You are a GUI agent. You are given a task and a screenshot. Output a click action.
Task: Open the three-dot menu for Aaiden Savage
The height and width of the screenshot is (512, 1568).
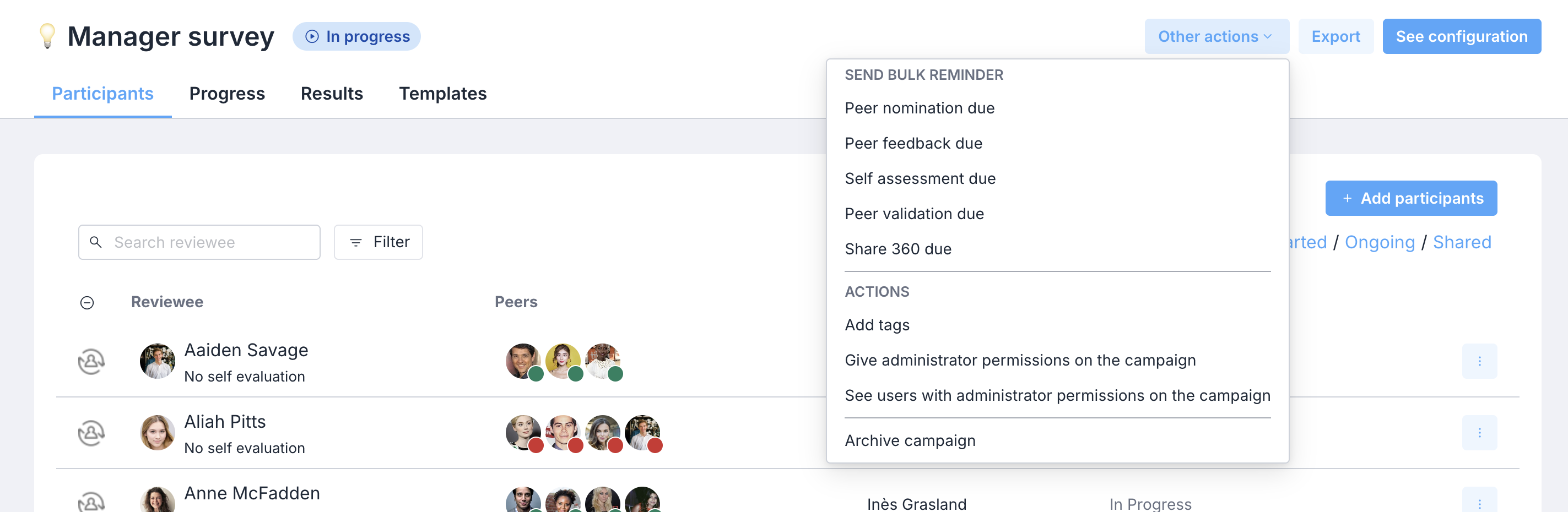pyautogui.click(x=1479, y=361)
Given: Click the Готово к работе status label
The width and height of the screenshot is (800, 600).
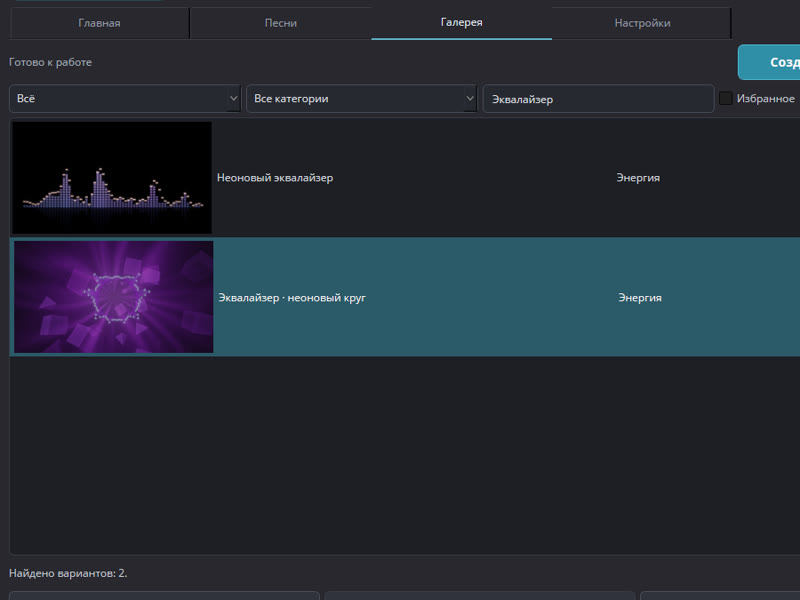Looking at the screenshot, I should tap(51, 62).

## What the exercise asks:
The data above must be given back verbatim, minus its images.

## Written answer:
You are a GUI agent. You are given a task and a screenshot. Output a click action.
Task: Open the three-dot menu for Aaiden Savage
The height and width of the screenshot is (512, 1568).
pyautogui.click(x=1479, y=361)
Given: Click the Готово к работе status label
The width and height of the screenshot is (800, 600).
Looking at the screenshot, I should tap(51, 62).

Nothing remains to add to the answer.